The Physicians Committee for Responsible Medicine reports that sophisticated non-animal research methods are more accurate, less expensive, and less time-consuming than traditional animal-based research methods. Patients waiting for helpful drugs and treatments could be spared years of suffering if companies and government agencies would implement the efficient alternatives to animal studies. Fewer accidental deaths caused by drugs and treatments would occur if stubborn bureaucrats and wealthy vivisectors would use the more accurate alternatives. And tax dollars would be better spent preventing human suffering in the first place through education programs and medical assistance programs for low-income individuals--helping the more than 30 million U.S. citizens who cannot afford health insurance--rather than making animals sick. Most killer diseases in this country (heart disease, cancer, and stroke) can be prevented by eating a low-fat, vegetarian diet, refraining from smoking and alcohol abuse, and exercising regularly. These simple lifestyle changes can also help prevent arthritis, adult-onset diabetes, ulcers, and a long list of other illnesses. 

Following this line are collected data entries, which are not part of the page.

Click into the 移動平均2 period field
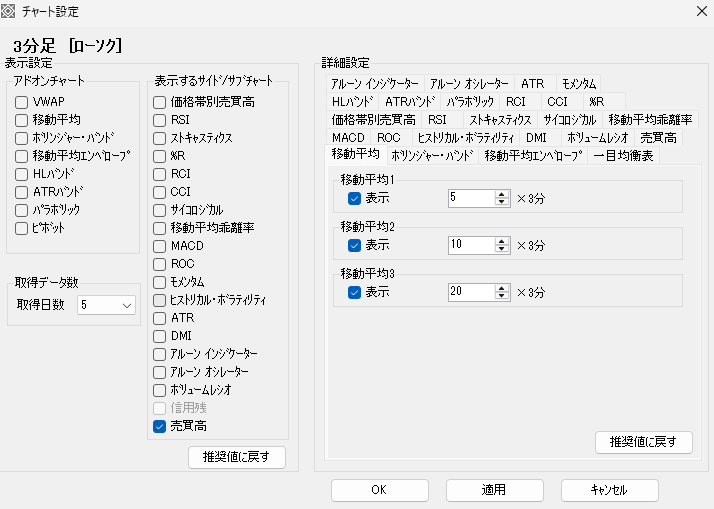The height and width of the screenshot is (509, 714). [x=470, y=245]
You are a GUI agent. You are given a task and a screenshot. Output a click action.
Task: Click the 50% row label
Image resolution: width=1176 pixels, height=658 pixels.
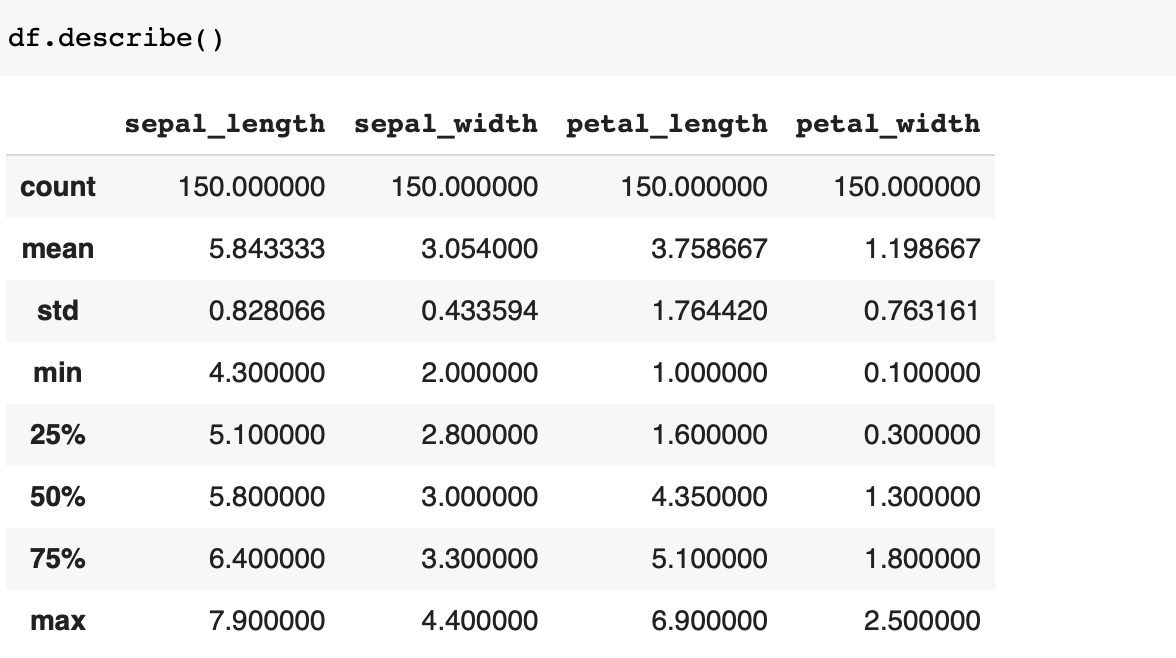pos(57,497)
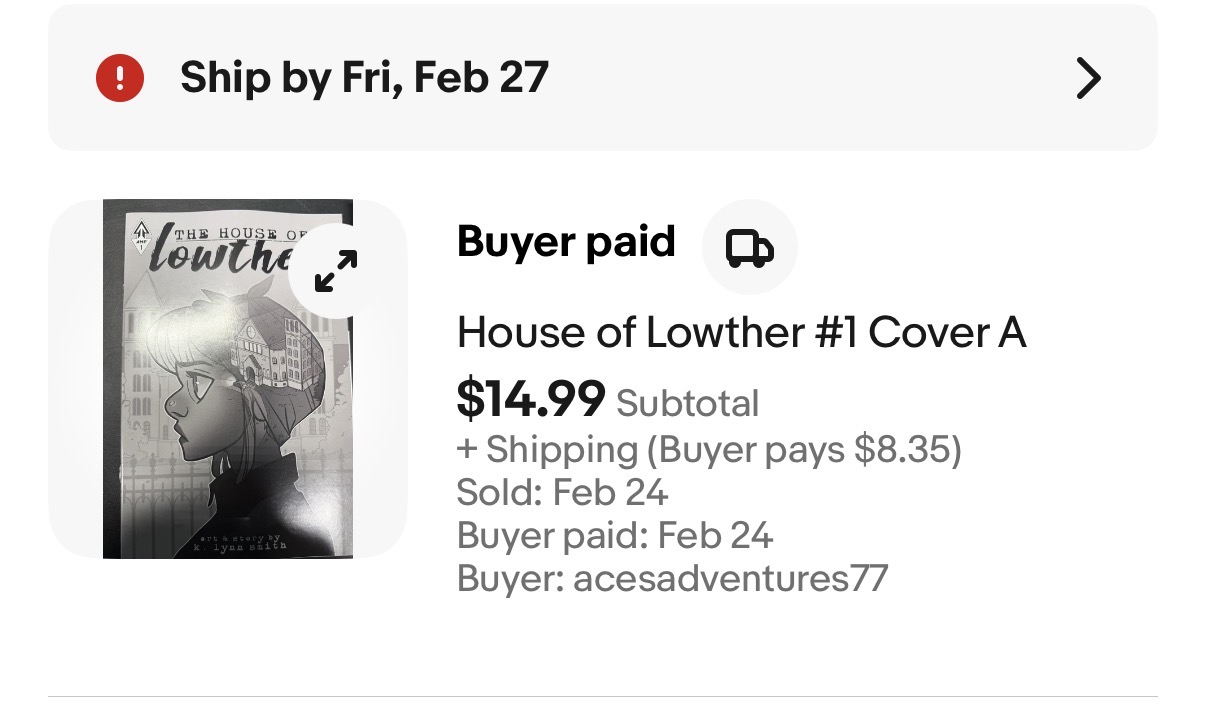Click the shipping truck icon
The width and height of the screenshot is (1206, 705).
pos(749,247)
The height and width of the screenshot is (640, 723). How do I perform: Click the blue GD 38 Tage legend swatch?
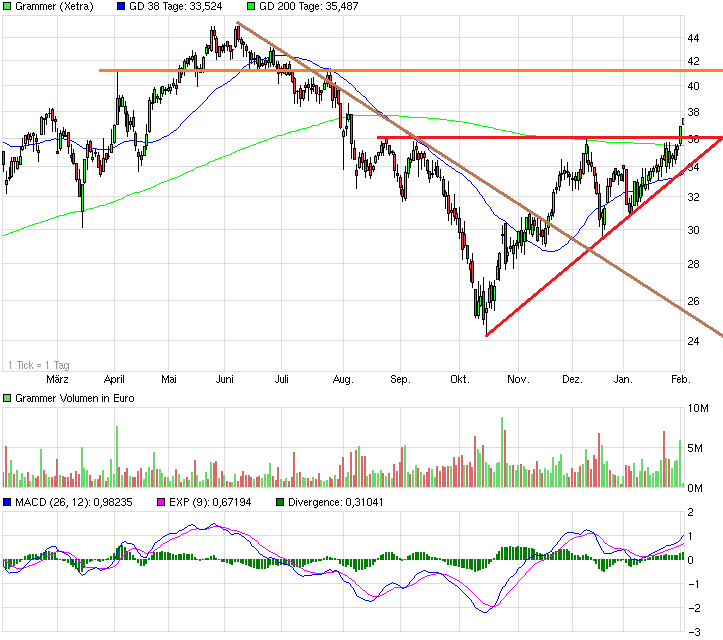click(121, 6)
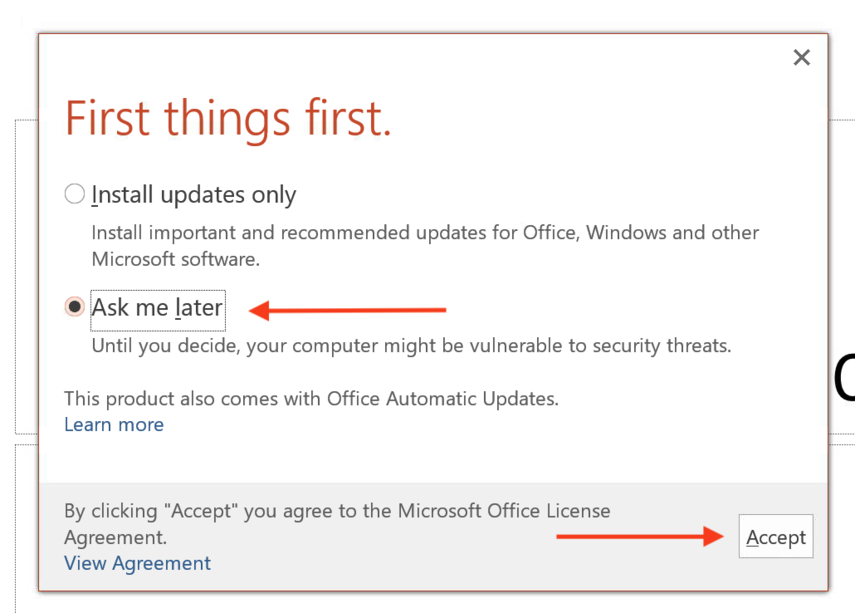Click the slide background above the dialog
The height and width of the screenshot is (613, 855).
point(400,15)
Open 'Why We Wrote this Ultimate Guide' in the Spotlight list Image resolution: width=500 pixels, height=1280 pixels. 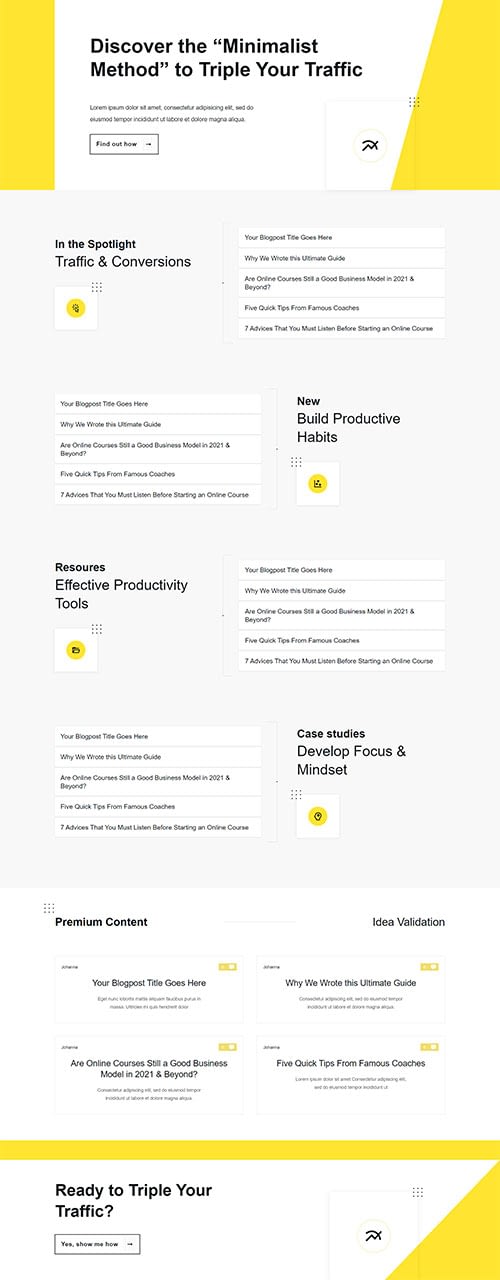(342, 258)

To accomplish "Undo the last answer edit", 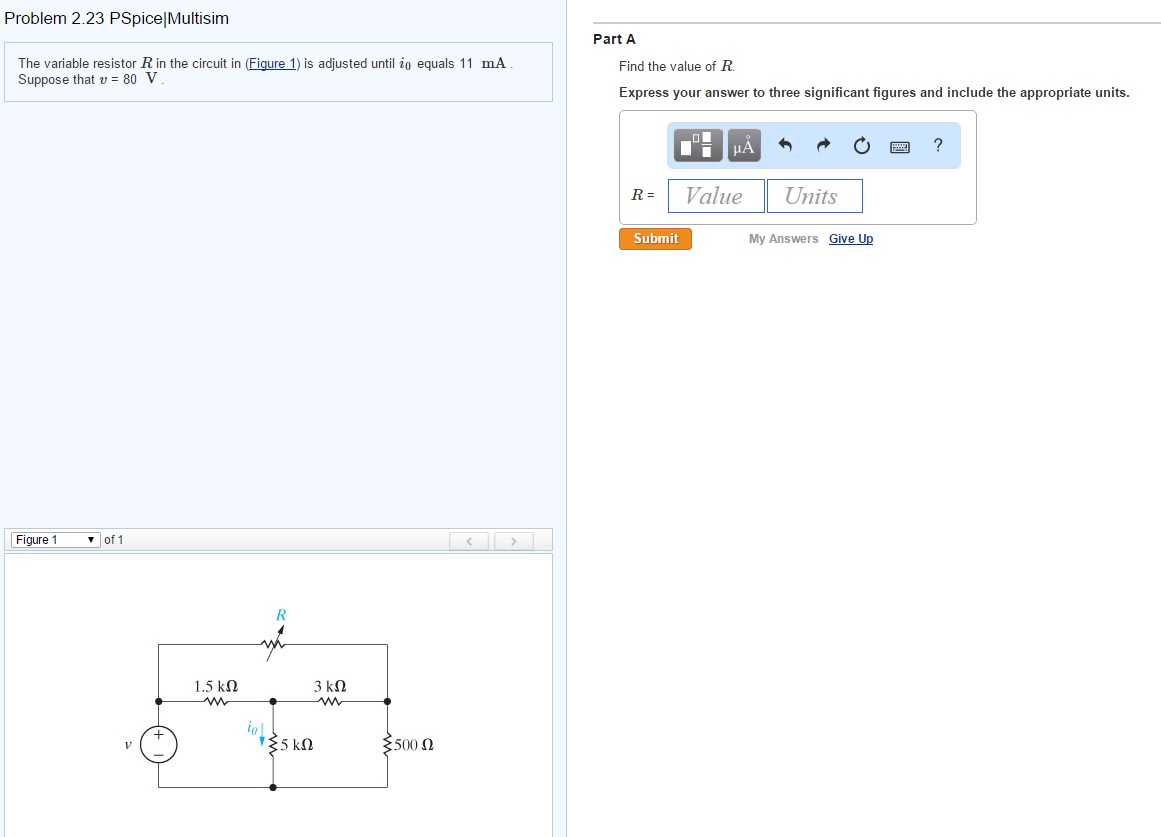I will pos(784,144).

It is not surprising that those who make money experimenting on animals or supplying vivisectors with cages, restraining devices, food for caged animals (like the Lab Chow made by Purina Mills), and tiny guillotines to destroy animals whose lives are no longer considered useful insist that nearly every medical advance has been made through the use of animals. Although every drug and procedure must now be tested on animals before hitting the market, this does not mean that animal studies are invaluable, irreplaceable, or even of minor importance or that alternative methods could not have been used. 

Dr. Charles Mayo, founder of the Mayo Clinic, explains, "I abhor vivisection. It should at least be curbed. Better, it should be abolished. I know of no achievement through vivisection, no scientific discovery, that could not have been obtained without such barbarism and cruelty. The whole thing is evil."

Dr. Edward Kass, of the Harvard Medical School, said in a speech he gave to the Infectious Disease Society of America: "[I]t was not medical research that had stamped out tuberculosis, diphtheria, pneumonia and puerperal sepsis; the primary credit for those monumental accomplishments must go to public health, sanitation and the general improvement in the standard of living brought about by industrialization."

What You Can Do

Concerned people should write to their congressional representatives and demand an end to wasteful and inaccurate animal studies in favor of human-based research and treatments that actually help people. The National Institutes of Health, the world's largest funder of research, must be pushed to fund more preventive programs and human-based research. Meanwhile, avoid purchasing any drug unless absolutely necessary. Remember, the manufacture and sale of pharmaceuticals is big business. If you must take a drug, ask your doctor what clinical studies, not animal tests, reveal about the drug.